Though there’s no evidence to implicate the Clintons in the boys’ murder, Harmon was definitely a connected political player at the time who was jacked into the Clintons’ Arkansas machine. Thus, I suspect, the “Clinton body count” meme was born.

Anyway, everybody knows that the only person the Clintons actually had murdered was Vince Foster.

But I digress. What was I talking about? Oh, right. Conspiracy theories, and how Brendan O’Neill thinks discussing them is bad. They’re bad, says O’Neill, because the people who buy into them deprive themselves and others of agency. They become convinced that everyone is secretly manipulated by dark, sinister forces. They’re anti-democratic because they ultimately pacify people. Why bother organizing for any kind of change if the dark conspiratorial forces always prevail?

Pish. Posh.

Such people as O’Neill singles out for eating up the most absurd nonsense are the most easily duped who will believe almost any hysterical nonsense that Alex Jones shouts into his camera. (Ironically, such people now include, as O’Neill points out, members of the establishment liberal “intelligentsia”, who continue to insist that Vladimir Putin used voodoo social media ads to elect Donald Trump president.)

That doesn’t mean that mature adults can’t entertain the possibility that there really are people–in government, high finance, or otherwise endowed with enormous political privilege–who really do get up to some genuinely shady shit from time to time. Do they “control the world”? Nobody controls the world. But do these aforementioned privileged fucks occasionally get away with fucking over people less politically endowed than themselves? Absolutely.

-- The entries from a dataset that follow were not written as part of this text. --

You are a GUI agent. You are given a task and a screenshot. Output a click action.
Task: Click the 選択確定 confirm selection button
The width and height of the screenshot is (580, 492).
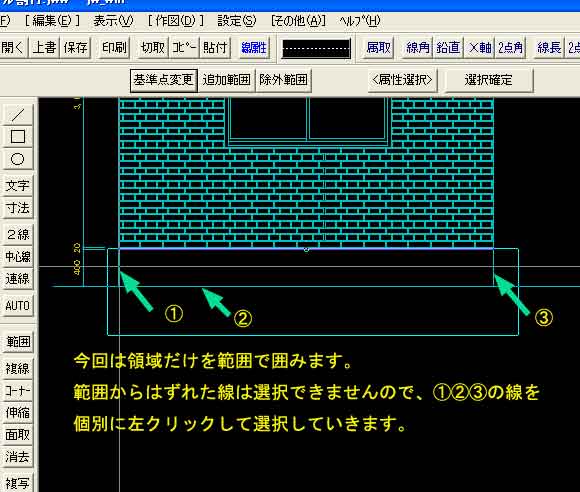point(488,80)
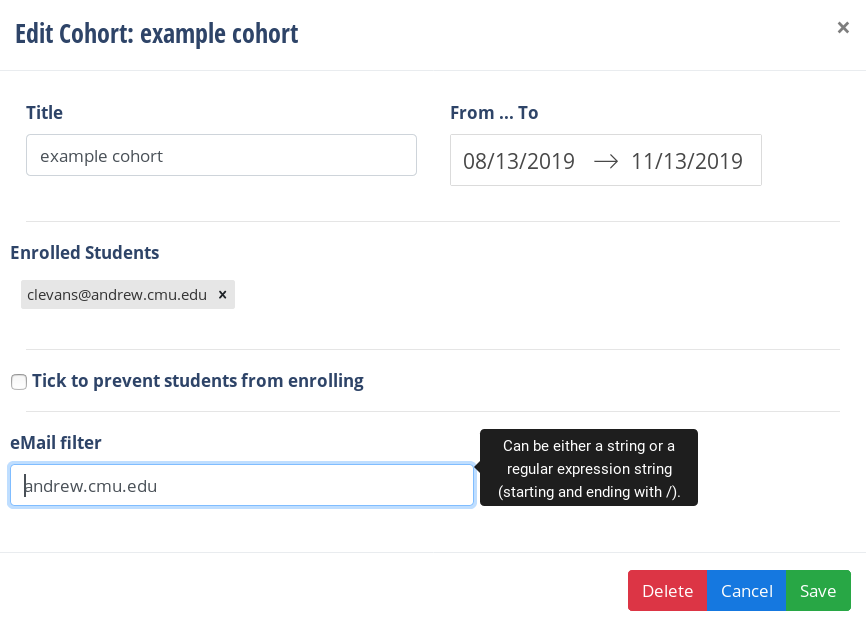866x621 pixels.
Task: Save the cohort changes
Action: [818, 591]
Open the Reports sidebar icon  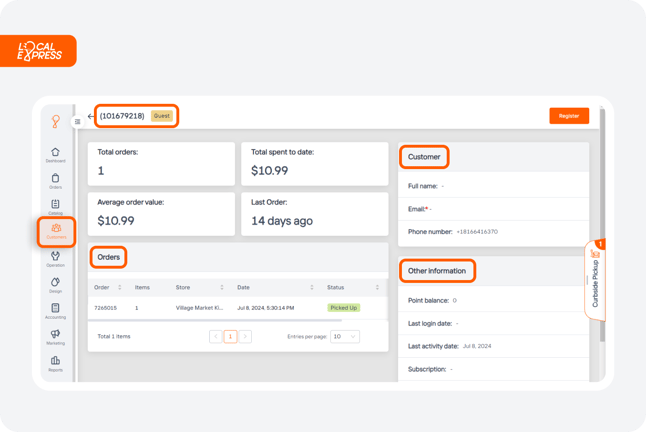[55, 364]

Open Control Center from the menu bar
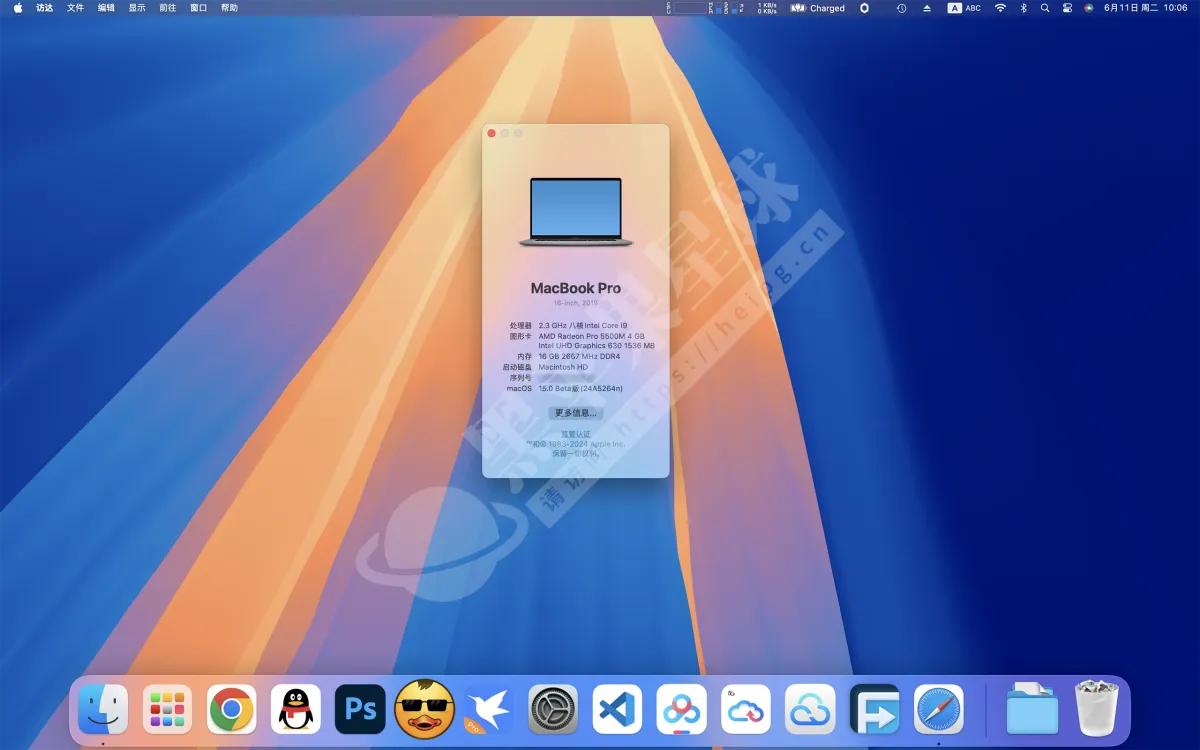point(1067,8)
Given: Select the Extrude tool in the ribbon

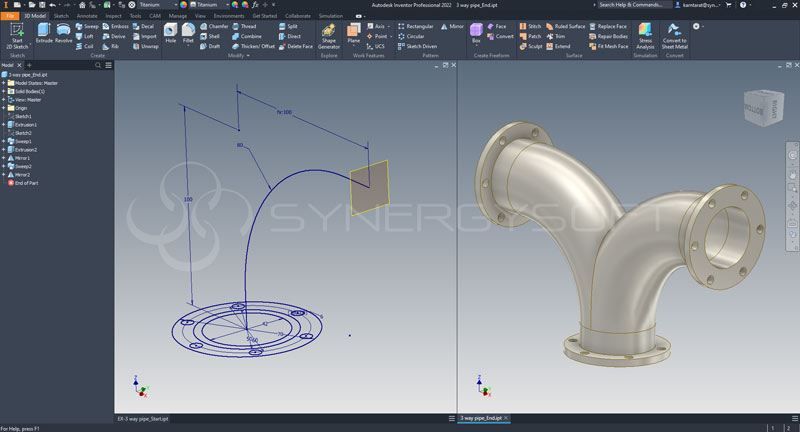Looking at the screenshot, I should click(x=44, y=32).
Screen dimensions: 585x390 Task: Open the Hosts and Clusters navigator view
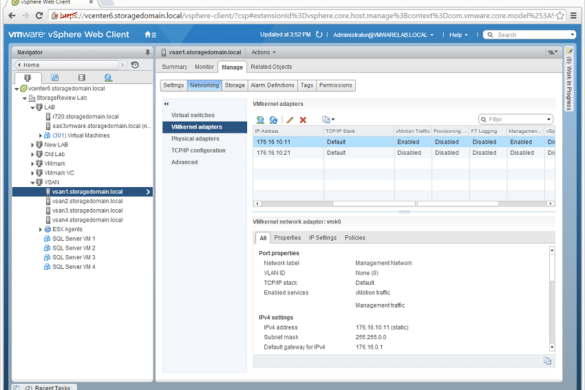27,78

The killer, though, is that the most sinister conspiracies are carried out right before our eyes: The false pretext for the Iraq War; the false pretext for intervening in Libya; hell, the false pretext for the first Iraq War; the Big Bank bailouts of 2008–the biggest heist carried out in U.S. history–and in broad fucking daylight right on our television sets–are just a few examples of the plots that have been carried out right in front of us in recent years. Most of us are just too duped by the daily propaganda of the usual news outlets to recognize them for what they really are.

And never mind about Jeffrey Epstein’s death–how the hell did he get that secret non-prosecution deal with the feds back in 2008? It’s not unreasonable to speculate that if he had lacked all of his high-flying social and political connections, they would have been more than happy to throw the book at him and make him into the poster boy of the evil denizens from whom they protect us and our daughters on a daily basis–oh what we would do without the ever-vigilant federal agents of law enforcement?!

So, sorry, Brendan, but the rest of us do intend to continue speculating, and to openly discuss our speculation, about what socially and politically powerful people do when nobody’s watching them, or caring enough to hold them accountable. It is sheer speculation, of course. But the difference between speculation about conspiracy theories and the kind of speculation that political commentators such as yourself frequently indulge in is only a difference of degree, not of character.

And it is, in fact, quite democratic in its own way. It’s the way we ordinary folk remind ourselves and one another that as the ruled, we need to watch out for what the rulers are up to. That they may only be interested in serving the public good rather than their own personal gain sounds a little too much like a, well,–wild conspiracy theory.